Colorado came to play in Game 2. But Boston's pitchers were too much for an offense that really hasn't hit all month. The Rockies' incredible charge to the World Series masked this fact: They came into Thursday batting only .235 in the postseason.
"Tonight we played better, we pitched better. We just didn't get the big hit," Colorado's Garrett Atkins said.
Okajima entered with two on in the sixth and Boston leading 2-1. He retired Atkins on a grounder and struck out Brad Hawpe to squash the threat.
There was more to come. The rookie left-hander from Japan fanned three straight before he was pulled for Papelbon with two outs in the eighth.
"His command was spectacular, and that set up the whole game," Boston manager Terry Francona said of Okajima.
Matt Holliday spun Papelbon off his feet with a shot up the middle for his fourth hit. But the closer got even when he left the NLCS MVP sprawled in the dirt at first base with his first career pickoff.
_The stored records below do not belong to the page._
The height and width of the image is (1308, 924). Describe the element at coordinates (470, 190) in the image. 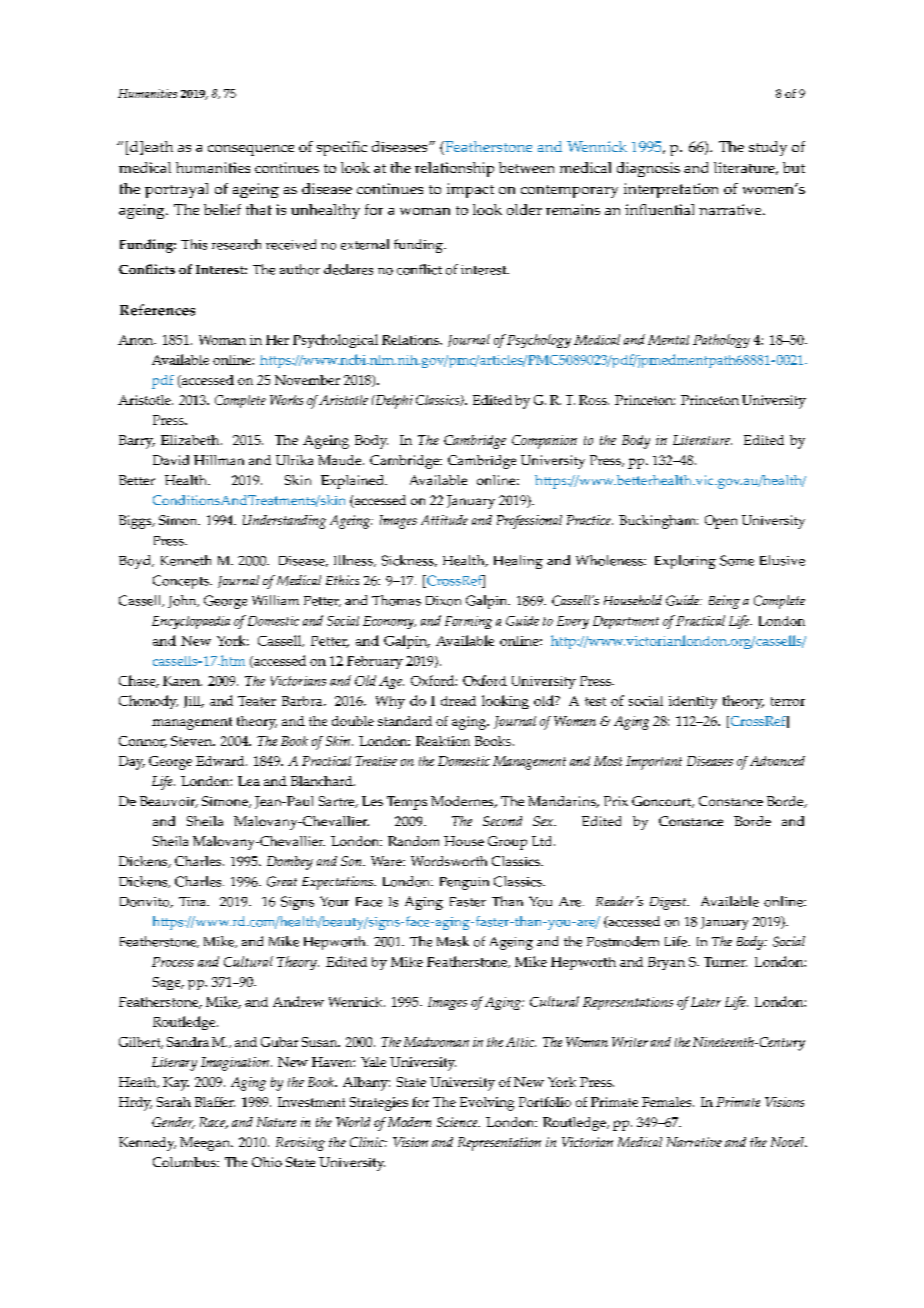

I see `impact` at that location.
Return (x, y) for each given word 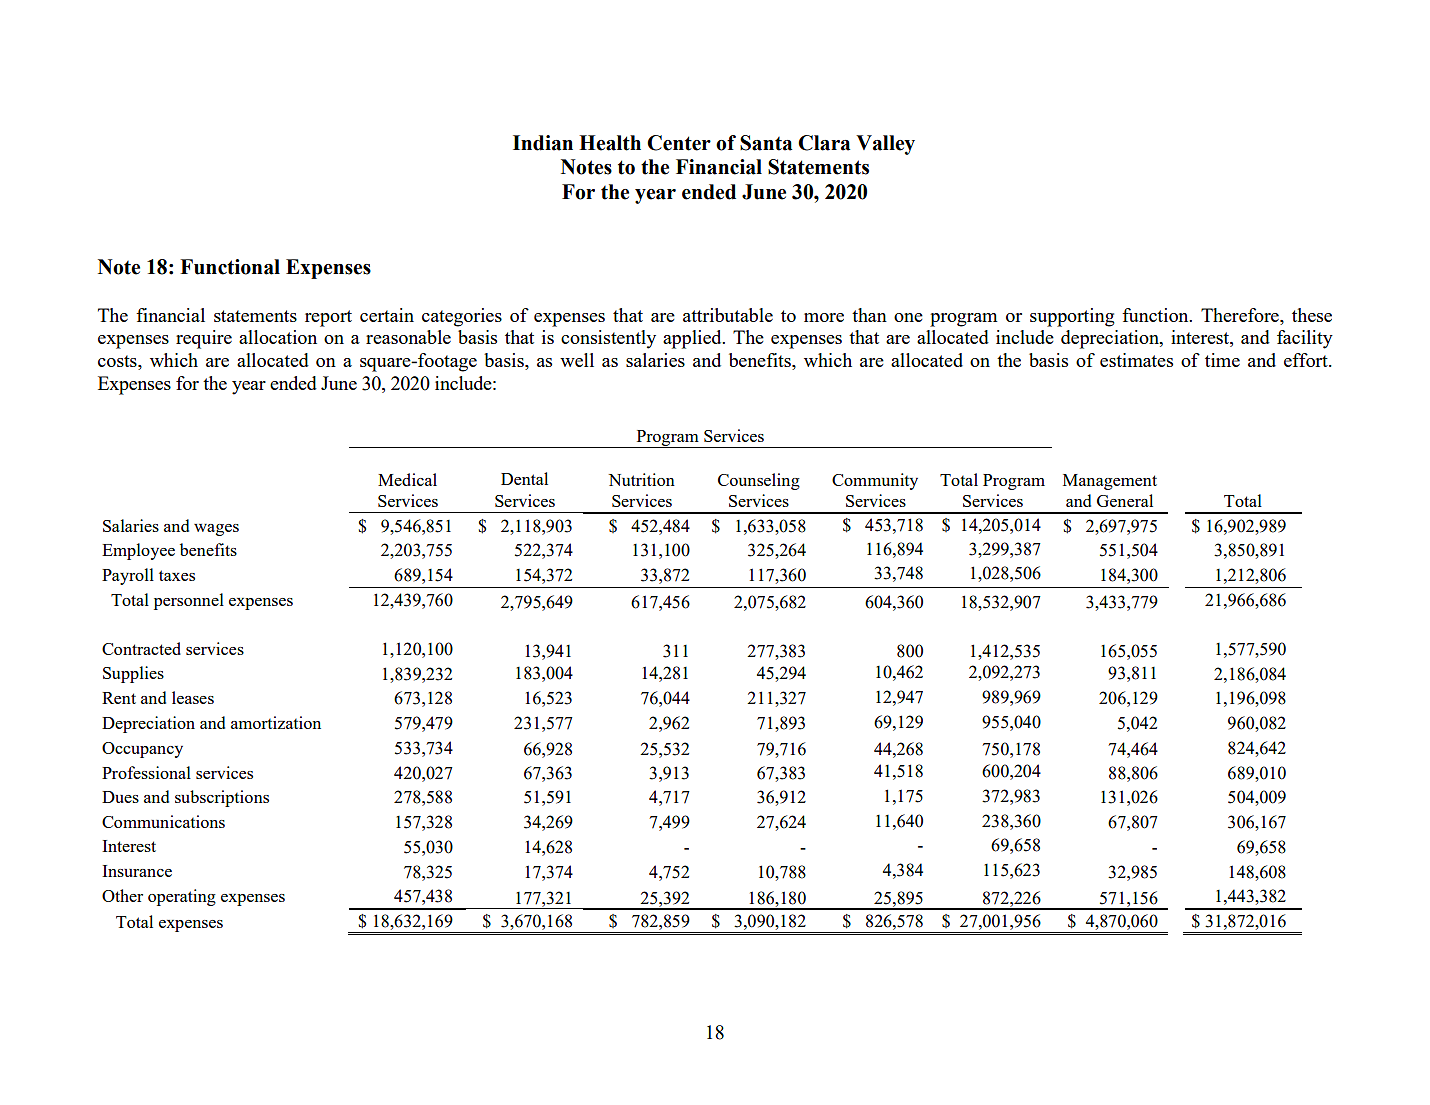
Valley (885, 145)
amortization (276, 722)
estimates (1136, 360)
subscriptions (222, 798)
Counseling (759, 481)
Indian (543, 143)
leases (193, 697)
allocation (278, 337)
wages (216, 530)
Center (679, 143)
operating (182, 897)
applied (693, 339)
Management (1110, 482)
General (1125, 500)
"They gave me the (sign) from the dugout," Papelbon said. "I kind of just held the ball for a second, got relaxed and did a nice easy pick over there. I don't know if he was going or what."
Papelbon finished up in the ninth, securing Schilling's third victory in four starts this postseason and his second save. He and Okajima have combined for 17 1/3 scoreless innings in October.
"It has to change for us. We have to hit better," Atkins said. "Holliday had a good night, but that was about it."
The Red Sox won their previous four games by a combined score of 43-6 and became the first team in postseason history to put up double-digit run totals in three straight.
But with a bright autumn moon hanging high behind the right-field grandstand, Jimenez seemed to have the Red Sox spooked early on.
A hesitation in his windup, cap tilted slightly to the side, the 23-year-old rookie held Boston hitless for three innings with an array of 96 mph fastballs and sharp sliders. He stayed poised, too, calmly taking time to gather himself behind the mound as Boston's big boppers stepped in.
Jimenez walked two in the third and Ortiz took a shot at Pesky's Pole, barely missing a three-run homer on a drive that curled just foul. Tied up on a tough slider, Ortiz later fanned for the third out.
But the patient Red Sox started to wear down Jimenez, laying off balls and driving his pitch count up. Soon, they broke through.
Lowell walked with one out in the fourth and J.D. Drew singled to right for Boston's first hit. Lowell aggressively turned for third and, with a headfirst slide, beat a long throw from strong-armed Hawpe that was just off line.
Schilling settled in after allowing a run in the first. Twenty days shy of his 41st birthday, he got an inning-ending double play in the second and struck out two in the third. He put the leadoff batter on in the next two innings, but pitched out of trouble.
The Rockies flashed their speed in the first, one key element that sent them on that incredible surge into the Series.
Schilling hit Willy Taveras on the left hand with a 1-2 pitch. Taveras raced to third when Holliday's single deflected off the glove of a diving Lowell at third.
Todd Helton's RBI groundout put Colorado ahead.
- Matsuzaka left for Denver about 5 p.m. in preparation for Game 3.
- Of the 50 previous teams that took a 2-0 lead in the World Series, 39 went on to win -- including six straight and 12 of the past 13.
- Okajima became the first Japanese-born pitcher to play in a World Series game. He struck out four, including former Japanese star Kaz Matsui.
- Jimenez had a 1.59 ERA in two playoff starts.
- James Taylor, a lifelong Red Sox fan, sang The Star-Spangled Banner.